PTPdelta/Ptprd promotes the extension of climbing fiber (CF) synaptic territory along Purkinje cell (PC) dendrites predominantly in Aldoc-negative (–) PCs. Gross morphology of the cerebellar vermis with immunofluorescence for the PC marker Calbindin (Calb) and the CF terminal marker VGluT2 in a WT and a PTPdelta KO mouse. Confocal images of the cerebellum showing immunoreactivities of Car8, Aldoc, and VGluT2 in WT and PTPdelta KO mice.
See details in Okuno et. al. (2023) Front Mol Neurosci.
Yuto Okuno, Kazuto Sakoori, Kyoko Matsuyama, Miwako Yamasaki, Masahiko Watanabe, Kouichi Hashimoto, Takaki Watanabe, Masanobu Kano (2023) PTPdelta is a presynaptic organizer for the formation and maintenance of climbing fiber to Purkinje cell synapses in the developing cerebellum., Frontiers in molecular neuroscience, Volume 16, pp. 1206245
Published in 2023 (Electronic publication in June 22, 2023, midnight )

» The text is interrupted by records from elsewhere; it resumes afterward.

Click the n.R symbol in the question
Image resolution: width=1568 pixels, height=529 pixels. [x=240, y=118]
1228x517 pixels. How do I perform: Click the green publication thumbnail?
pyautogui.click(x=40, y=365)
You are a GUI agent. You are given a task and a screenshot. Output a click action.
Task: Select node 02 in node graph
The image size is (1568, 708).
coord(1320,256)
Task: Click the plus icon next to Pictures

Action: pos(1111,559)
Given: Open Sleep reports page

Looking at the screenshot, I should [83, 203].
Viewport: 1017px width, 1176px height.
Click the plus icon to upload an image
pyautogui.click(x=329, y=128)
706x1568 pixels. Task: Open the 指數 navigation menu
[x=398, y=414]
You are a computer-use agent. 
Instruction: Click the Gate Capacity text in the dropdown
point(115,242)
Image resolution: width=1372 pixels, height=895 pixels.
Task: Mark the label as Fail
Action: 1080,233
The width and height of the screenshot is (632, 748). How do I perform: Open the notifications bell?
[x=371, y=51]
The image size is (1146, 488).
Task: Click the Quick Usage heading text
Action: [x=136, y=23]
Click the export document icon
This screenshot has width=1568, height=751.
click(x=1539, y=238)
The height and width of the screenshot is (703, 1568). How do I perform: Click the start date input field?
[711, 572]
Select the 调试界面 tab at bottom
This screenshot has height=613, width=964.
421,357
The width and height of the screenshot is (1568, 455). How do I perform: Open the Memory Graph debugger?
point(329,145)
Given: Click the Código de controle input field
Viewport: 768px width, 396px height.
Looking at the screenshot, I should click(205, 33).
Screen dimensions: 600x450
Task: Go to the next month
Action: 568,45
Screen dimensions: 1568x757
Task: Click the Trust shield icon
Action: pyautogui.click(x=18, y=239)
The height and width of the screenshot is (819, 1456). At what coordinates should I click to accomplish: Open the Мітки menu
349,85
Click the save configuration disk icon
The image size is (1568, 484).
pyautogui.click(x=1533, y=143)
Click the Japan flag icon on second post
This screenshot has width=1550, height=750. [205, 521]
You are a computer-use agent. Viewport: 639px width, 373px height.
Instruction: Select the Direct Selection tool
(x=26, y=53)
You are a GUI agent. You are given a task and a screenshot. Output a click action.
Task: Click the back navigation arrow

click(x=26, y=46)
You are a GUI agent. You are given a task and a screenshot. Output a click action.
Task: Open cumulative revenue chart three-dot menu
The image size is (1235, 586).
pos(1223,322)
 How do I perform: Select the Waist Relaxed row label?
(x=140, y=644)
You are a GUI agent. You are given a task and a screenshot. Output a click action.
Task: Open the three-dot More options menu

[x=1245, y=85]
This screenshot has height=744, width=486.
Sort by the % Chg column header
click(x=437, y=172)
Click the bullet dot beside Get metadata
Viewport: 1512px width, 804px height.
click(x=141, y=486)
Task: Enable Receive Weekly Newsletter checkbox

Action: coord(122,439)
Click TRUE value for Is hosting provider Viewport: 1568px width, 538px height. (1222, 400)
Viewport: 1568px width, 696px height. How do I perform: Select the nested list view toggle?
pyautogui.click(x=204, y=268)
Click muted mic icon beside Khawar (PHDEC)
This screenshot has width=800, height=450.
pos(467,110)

(Abstract) Functionally mature neural circuits are shaped during postnatal development by eliminating redundant synapses formed during the perinatal period. In the cerebellum of neonatal rodents, each Purkinje cell (PC) receives synaptic inputs from multiple (more than 4) climbing fibers (CFs). During the first 3 postnatal weeks, synaptic inputs from a single CF become markedly larger and those from the other CFs are eliminated in each PC, leading to mono-innervation of each PC by a strong CF in adulthood. While molecules involved in the strengthening and elimination of CF synapses during postnatal development are being elucidated, much less is known about the molecular mechanisms underlying CF synapse formation during the early postnatal period. Here, we show experimental evidence that suggests that a synapse organizer, PTPdelta, is required for early postnatal CF synapse formation and the subsequent establishment of CF to PC synaptic wiring. We showed that PTPdelta was localized at CF-PC synapses from postnatal day 0 (P0) irrespective of the expression of Aldolase C (Aldoc), a major marker of PC that distinguishes the cerebellar compartments. We found that the extension of a single strong CF along PC dendrites (CF translocation) was impaired in global PTPdelta knockout (KO) mice from P12 to P29-31 predominantly in PCs that did not express Aldoc [Aldoc (-) PCs]. We also demonstrated via morphological and electrophysiological analyses that the number of CFs innervating individual PCs in PTPdelta KO mice were fewer than in wild-type (WT) mice from P3 to P13 with a significant decrease in the strength of CF synaptic inputs in cerebellar anterior lobules where most PCs are Aldoc (-). Furthermore, CF-specific PTPdelta-knockdown (KD) caused a reduction in the number of CFs innervating PCs with decreased CF synaptic inputs at P10-13 in anterior lobules. We found a mild impairment of motor performance in adult PTPdelta KO mice. These results indicate that PTPdelta acts as a presynaptic organizer for CF-PC formation and is required for normal CF-PC synaptic transmission, CF translocation, and presumably CF synapse maintenance predominantly in Aldoc (-) PCs. Furthermore, this study suggests that the impaired CF-PC synapse formation and development by the lack of PTPdelta causes mild impairment of motor performance.